- [Goal of the exercise]
Please convert the lines below into a Markdown table with the columns "Number" and "Line". Start at the line containing "Click the Show" and end at the line containing "Action: 614,16", and leave out blank lines.

Records of finding words and elements
------------------------------------------------------------

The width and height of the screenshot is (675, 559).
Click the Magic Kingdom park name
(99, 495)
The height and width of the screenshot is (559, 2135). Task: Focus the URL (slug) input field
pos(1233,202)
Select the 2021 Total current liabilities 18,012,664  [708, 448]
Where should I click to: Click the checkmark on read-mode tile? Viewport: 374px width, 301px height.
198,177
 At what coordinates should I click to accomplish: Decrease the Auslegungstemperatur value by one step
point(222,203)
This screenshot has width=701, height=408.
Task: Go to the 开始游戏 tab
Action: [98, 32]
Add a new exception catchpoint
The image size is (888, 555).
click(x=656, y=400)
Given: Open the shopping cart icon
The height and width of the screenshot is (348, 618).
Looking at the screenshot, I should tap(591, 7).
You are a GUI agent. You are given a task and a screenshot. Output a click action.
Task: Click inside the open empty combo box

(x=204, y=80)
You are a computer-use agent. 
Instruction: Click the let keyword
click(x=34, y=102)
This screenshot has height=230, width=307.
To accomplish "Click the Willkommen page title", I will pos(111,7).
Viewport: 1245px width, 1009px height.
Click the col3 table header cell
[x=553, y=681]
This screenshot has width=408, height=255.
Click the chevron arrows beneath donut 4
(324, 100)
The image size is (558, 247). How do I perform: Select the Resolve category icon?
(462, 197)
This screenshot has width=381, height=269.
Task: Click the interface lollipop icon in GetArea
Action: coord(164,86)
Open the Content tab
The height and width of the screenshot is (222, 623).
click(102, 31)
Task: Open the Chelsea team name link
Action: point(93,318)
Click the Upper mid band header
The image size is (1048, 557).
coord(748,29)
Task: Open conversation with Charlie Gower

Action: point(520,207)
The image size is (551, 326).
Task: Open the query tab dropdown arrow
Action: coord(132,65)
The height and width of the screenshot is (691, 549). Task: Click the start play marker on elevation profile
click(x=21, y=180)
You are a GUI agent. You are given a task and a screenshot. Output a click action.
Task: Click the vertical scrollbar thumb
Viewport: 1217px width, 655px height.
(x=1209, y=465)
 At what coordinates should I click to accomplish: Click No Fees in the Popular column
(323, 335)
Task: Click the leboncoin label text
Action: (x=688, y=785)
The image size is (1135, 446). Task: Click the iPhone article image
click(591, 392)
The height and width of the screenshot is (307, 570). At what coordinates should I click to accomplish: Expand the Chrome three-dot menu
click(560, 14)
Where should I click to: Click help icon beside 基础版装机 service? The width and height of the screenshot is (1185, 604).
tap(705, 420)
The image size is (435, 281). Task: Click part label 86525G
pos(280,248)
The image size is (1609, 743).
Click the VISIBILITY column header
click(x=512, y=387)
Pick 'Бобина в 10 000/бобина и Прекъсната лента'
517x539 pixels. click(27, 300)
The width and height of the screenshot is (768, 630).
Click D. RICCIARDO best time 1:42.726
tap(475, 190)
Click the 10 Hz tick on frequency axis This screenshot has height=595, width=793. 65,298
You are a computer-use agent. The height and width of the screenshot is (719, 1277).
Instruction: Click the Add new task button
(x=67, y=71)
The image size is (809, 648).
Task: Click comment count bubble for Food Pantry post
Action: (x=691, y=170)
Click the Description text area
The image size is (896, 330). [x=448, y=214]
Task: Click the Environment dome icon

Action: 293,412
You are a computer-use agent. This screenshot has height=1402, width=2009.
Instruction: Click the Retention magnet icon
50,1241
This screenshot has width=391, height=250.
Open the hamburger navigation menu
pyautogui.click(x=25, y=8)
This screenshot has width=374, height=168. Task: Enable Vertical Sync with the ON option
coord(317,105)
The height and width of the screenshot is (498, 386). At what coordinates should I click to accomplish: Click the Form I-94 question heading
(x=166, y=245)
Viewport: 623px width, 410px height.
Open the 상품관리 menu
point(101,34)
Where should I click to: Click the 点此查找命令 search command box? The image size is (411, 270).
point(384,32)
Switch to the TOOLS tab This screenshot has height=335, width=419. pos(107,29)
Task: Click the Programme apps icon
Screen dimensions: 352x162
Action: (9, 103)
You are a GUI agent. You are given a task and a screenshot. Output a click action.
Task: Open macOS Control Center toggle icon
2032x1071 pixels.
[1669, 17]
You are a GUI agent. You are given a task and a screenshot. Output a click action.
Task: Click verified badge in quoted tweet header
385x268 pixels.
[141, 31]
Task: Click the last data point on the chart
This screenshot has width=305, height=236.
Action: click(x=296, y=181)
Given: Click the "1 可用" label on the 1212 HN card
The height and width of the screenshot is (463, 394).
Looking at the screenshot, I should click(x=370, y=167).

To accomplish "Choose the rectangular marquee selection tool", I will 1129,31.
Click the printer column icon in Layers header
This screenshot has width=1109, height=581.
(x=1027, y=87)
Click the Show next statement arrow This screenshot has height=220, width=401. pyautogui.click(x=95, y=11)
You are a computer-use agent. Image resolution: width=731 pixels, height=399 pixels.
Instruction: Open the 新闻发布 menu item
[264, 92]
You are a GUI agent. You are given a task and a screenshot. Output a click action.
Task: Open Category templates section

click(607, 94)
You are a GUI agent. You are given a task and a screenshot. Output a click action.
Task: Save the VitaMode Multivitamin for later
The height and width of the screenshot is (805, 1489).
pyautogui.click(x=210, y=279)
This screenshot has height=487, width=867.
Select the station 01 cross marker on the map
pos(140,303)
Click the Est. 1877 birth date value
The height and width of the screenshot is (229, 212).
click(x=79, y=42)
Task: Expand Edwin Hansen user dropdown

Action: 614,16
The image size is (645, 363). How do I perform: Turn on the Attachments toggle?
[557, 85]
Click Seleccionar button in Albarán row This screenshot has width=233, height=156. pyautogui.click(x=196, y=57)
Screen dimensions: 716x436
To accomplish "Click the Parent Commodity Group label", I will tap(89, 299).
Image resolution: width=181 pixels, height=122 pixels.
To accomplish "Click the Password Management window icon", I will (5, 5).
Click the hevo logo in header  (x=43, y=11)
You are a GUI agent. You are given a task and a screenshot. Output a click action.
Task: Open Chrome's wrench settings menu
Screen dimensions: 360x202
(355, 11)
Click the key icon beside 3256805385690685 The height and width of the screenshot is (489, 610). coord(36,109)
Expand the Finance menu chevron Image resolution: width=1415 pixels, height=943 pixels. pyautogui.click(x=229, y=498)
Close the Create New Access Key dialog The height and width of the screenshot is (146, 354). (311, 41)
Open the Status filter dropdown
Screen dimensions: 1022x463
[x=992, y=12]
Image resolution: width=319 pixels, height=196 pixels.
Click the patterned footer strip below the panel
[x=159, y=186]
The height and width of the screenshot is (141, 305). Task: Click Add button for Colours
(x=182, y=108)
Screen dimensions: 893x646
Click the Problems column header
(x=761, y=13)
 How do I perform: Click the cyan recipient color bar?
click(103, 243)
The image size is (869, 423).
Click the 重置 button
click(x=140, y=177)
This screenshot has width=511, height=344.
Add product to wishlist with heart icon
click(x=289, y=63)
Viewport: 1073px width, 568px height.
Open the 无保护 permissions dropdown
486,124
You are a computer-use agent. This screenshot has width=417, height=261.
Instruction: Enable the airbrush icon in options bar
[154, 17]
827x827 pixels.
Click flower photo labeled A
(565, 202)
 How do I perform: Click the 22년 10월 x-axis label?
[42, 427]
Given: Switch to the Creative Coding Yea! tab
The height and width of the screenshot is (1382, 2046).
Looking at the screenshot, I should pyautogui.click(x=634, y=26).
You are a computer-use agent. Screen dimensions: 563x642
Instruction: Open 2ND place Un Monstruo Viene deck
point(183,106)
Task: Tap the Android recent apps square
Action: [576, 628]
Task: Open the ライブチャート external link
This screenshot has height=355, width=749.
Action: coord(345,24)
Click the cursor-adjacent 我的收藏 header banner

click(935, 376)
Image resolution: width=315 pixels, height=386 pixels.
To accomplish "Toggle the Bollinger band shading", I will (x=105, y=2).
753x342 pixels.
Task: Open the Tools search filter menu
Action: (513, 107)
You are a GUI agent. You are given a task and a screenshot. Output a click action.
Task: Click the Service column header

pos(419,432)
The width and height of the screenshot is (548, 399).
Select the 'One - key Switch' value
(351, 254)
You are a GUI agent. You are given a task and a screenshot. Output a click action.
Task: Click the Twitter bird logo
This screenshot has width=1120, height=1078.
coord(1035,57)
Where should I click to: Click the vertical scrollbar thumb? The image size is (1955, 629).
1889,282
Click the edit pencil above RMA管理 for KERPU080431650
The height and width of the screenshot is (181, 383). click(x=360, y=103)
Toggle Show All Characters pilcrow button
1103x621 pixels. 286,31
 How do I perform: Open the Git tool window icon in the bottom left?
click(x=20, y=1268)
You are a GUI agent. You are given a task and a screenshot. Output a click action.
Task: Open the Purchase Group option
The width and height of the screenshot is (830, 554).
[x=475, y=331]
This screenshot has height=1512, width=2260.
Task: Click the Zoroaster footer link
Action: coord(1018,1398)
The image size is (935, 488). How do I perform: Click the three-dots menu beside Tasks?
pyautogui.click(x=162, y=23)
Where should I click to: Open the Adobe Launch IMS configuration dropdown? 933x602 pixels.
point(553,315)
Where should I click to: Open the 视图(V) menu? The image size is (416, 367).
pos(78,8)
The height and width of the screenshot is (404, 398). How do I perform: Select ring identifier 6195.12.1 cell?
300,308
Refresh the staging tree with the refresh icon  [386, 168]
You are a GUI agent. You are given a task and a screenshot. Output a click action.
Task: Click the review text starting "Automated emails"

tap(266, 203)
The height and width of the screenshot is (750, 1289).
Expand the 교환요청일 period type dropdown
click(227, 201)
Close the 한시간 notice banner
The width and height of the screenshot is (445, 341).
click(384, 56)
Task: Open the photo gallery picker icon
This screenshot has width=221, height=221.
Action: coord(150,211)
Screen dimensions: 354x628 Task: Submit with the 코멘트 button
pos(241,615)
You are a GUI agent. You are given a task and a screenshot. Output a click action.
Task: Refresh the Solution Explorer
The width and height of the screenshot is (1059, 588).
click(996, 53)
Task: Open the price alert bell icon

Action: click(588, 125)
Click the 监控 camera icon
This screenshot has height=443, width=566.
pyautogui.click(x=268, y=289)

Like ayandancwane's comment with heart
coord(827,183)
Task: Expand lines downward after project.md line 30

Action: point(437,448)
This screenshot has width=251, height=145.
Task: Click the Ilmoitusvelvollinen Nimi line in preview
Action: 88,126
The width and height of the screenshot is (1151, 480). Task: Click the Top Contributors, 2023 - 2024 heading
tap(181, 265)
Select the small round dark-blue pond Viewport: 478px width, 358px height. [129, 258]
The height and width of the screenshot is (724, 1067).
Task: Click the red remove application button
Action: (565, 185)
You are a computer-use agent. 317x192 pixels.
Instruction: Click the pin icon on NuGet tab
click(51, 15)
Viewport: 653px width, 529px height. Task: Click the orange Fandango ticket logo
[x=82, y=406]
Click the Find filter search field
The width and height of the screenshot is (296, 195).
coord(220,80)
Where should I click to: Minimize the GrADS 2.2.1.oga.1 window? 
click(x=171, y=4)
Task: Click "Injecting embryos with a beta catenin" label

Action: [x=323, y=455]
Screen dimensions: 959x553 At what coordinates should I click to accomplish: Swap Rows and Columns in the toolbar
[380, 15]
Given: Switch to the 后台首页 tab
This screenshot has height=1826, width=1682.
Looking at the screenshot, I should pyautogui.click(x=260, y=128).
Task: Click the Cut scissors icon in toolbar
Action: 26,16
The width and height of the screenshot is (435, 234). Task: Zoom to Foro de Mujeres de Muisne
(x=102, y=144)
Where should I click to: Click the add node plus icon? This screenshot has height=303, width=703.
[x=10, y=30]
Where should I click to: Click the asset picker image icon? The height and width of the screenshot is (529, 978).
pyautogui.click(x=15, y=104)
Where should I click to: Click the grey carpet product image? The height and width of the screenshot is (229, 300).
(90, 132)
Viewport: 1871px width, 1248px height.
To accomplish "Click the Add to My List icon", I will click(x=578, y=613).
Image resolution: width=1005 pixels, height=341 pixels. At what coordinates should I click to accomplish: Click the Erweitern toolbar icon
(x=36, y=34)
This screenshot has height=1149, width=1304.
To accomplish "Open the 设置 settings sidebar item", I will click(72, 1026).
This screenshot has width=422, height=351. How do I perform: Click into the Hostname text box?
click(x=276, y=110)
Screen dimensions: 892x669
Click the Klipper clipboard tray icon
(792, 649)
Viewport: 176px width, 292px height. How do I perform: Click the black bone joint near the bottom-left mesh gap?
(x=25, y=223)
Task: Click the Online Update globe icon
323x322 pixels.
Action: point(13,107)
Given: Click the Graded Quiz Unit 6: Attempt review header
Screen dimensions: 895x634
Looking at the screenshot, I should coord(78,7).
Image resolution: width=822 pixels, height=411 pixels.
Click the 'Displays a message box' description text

------------------------------------------------------------

- [Right answer]
| Number | Line |
|---|---|
| 1 | Click the Show next statement arrow This screenshot has height=220, width=401. pyautogui.click(x=95, y=11) |
| 2 | You are a computer-use agent. Image resolution: width=731 pixels, height=399 pixels. |
| 3 | Instruction: Open the 新闻发布 menu item |
| 4 | [264, 92] |
| 5 | You are a GUI agent. You are given a task and a screenshot. Output a click action. |
| 6 | Task: Open Category templates section |
| 7 | click(607, 94) |
| 8 | You are a GUI agent. You are given a task and a screenshot. Output a click action. |
| 9 | Task: Save the VitaMode Multivitamin for later |
| 10 | The height and width of the screenshot is (805, 1489). |
| 11 | pyautogui.click(x=210, y=279) |
| 12 | This screenshot has height=487, width=867. |
| 13 | Select the station 01 cross marker on the map |
| 14 | pos(140,303) |
| 15 | Click the Est. 1877 birth date value |
| 16 | The height and width of the screenshot is (229, 212). |
| 17 | click(x=79, y=42) |
| 18 | Task: Expand Edwin Hansen user dropdown |
| 19 | Action: 614,16 |